When the water vapor existed in the simulated flue gas, the NOx reduction efficiency decreased obviously, and the catalytic activity of catalyst decreased, indicating that the existence of water vapor could inhibited the adsorption and reduction process of NO over the catalyst. It was supposed that the NO and O2 adsorbed on the catalyst could be replaced by water molecules, besides, the free water molecules could also be adsorbed onto the adsorption sites. Moreover, the NO and O2 adsorption process on the ASC catalyst surface follows the Langmuir–Hinshelwood reaction mechanism, so the decrease of the adsorption sites for NO and O2 adsorption could lead to the decrease of the NOx reduction efficiency. In addition, H2O could also react with NO2 generated by catalytic oxidation on the catalyst surface to produce HNO3, which inhibited the adsorption and oxidation of NO. On the other hand, when the water vapor in the flue gas was removed, the NOx reduction efficiency of the catalyst raised again, indicating that the influence of H2O on the deNOx process over ASC catalyst was reversible and temporary, and the structure of the catalyst was not changed.

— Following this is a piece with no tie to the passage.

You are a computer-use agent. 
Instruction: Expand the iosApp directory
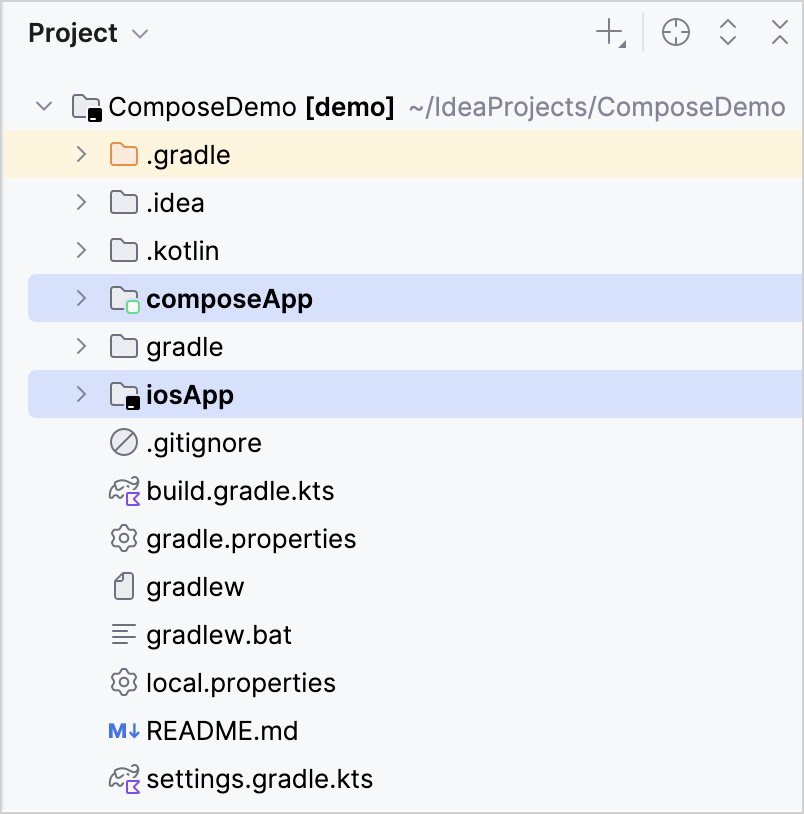[x=81, y=394]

As shown in Fig. 4 (stage 2), when 100 ppm SO2 existed in the simulated flue gas, the NOx reduction efficiency of the catalyst also decreased from 53% to 36%, indicating that SO2 had an inhibitory effect on the reduction of NO. As a polar molecule, sulfur dioxide could compete for the adsorption sites with NO, meanwhile, the oxygen groups produced by adsorption process were beneficial to the adsorption of sulfur dioxide. On the other hand, the sulfates produced by the reaction of sulfur dioxide to active metals was attached to the surface of the catalyst and difficult to decompose, which could also inhibit the adsorption of NO. Sulphuric acid was formed and when SO2, H2O and O2 existed simultaneously in the flue gas, which could consumed the activated semi coke catalyst. According to the stage 3 in Fig. 4, when removed SO2 from the flue gas, the NOx reduction efficiency of the catalyst did not recover to the level before adding sulfur dioxide, which indicated that the influence of SO2 on the activated semi-coke catalyst was irreversible under this reaction condition.

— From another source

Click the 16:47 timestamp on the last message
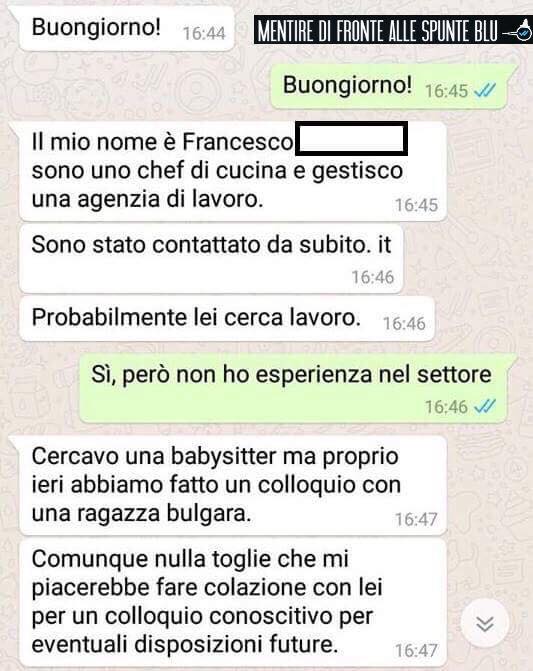This screenshot has width=533, height=671. click(x=416, y=650)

When 15% CO2 existed in the flue gas, the NOx reduction efficiency of the catalyst was decreased from 53% to 33%. Then remove CO2 from the flue gas, the NOx reduction efficiency could recover to 53%, indicating that CO2 also had a inhibitory effect on NOx reduction and the inhibition was reversible. According to the equation of CO + NO reaction, carbon dioxide can be produced by the oxidation of carbon monoxide. Therefore, when a large amount of CO2 was introduced into the flue gas, the CO + NO reaction equilibrium moved to the reverse direction, which could reduced the NOx reduction efficiency.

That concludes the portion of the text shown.